Where I would disagree slightly although also substantively with Wilson’s otherwise well-supported account, is only with respect to her further claim that organisms and organismic processes can be real only noumenally, not phenomenally (p. 270). Yet this cannot be right, since Kant says explicitly (i) that we essentially non-conceptually intuit ourselves as living organisms, aka “natural purposes,” via “the feeling of life” (CPJ 5: 204) and (ii) that “mind for itself is entirely life,” hence we have a fully constitutive cognitive awareness of natural purposes or organisms really or actually existing in the manifest or phenomenal physical world, by subjectively experiencing our own living animal bodies from the inside:

[L]ife without the feeling of the corporeal organ is merely consciousness of one’s existence, but not a feeling of well- or ill-being, i.e., the promotion or inhibition of the powers of life; because the mind for itself is entirely life (the principle of life), and hindrances or promotions must be sought outside it, though in the human being himself, hence in combination with his body. (CPJ 5: 278)

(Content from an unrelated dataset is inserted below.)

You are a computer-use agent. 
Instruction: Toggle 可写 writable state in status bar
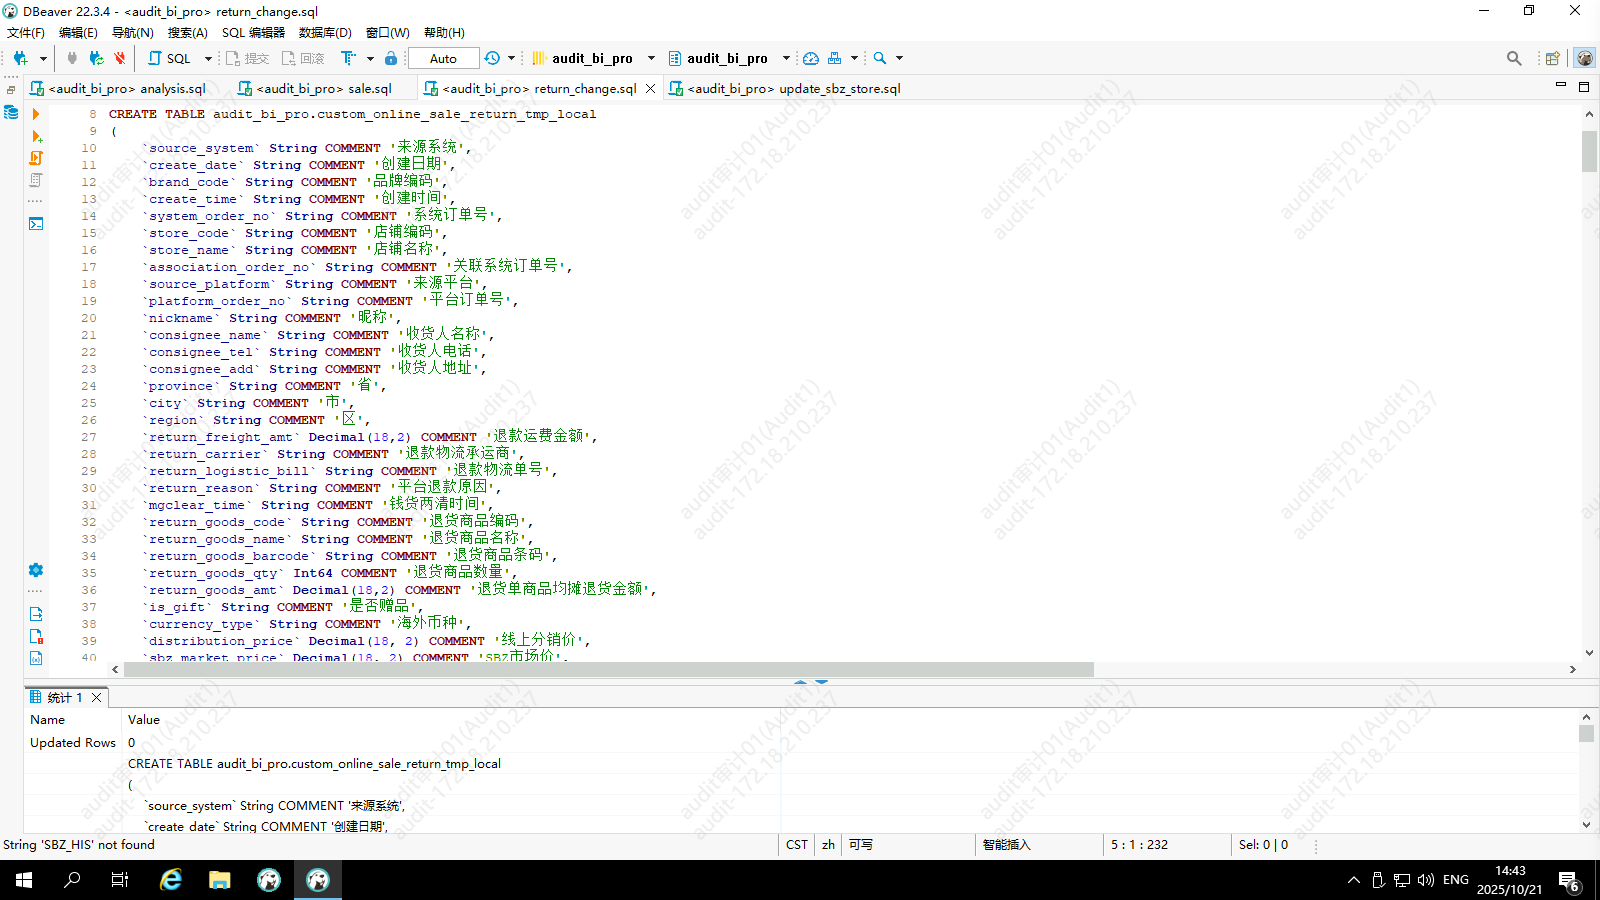[x=861, y=845]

Kant famously and explicitly pointed out that there could never be “a Newton who could make comprehensible even the generation of a blade of grass according to natural laws that no intention has ordered” (CPJ 5: 400). But even more to the point, in view of Kant’s anti-mechanism or organicism, there could never be a Newton of Newton himself, the rational human animal. And it’s only one short step from that insight, via the constitutive use of teleological natural laws in biology for essentially non-conceptual intuitions and feelings, to a fully realistic non-reductive, anti-mechanistic approach to organismic biology, such as Francisco Varela’s theory of autopoiesis (Varela, Maturana, and Uribe, 1974; Varela, 1979). Add to this the weak transcendental idealist Kantian structural essentialism spelled out above in Theses 1, 2, 3, and the philosophical result is recorded in Theses 7, 8, 9, 10, and 11.

I conclude this part of my overall argument, then, by asserting that Kant’s Neo-Aristotelian Natural Power Grid is not only a new, exciting, and philosophically important post-classical, post-orthodox, and in effect uniscientific broadly and radically Kantian conception of natural laws, but also that it’s well-supported as an interpretation of Kant’s theory of natural laws by the thirteen excellent essays in Kant and the Laws of Nature, although each of them in somewhat different and sometimes locally incompatible ways.

NOTES

[i] For an earlier version of this conception, see (Hanna, 2006: esp. part 1 and ch. 8).

[ii] For explicit definitions of logical and natural/nomological strong supervenience, see sub-sub-section 2.4.2.4 below.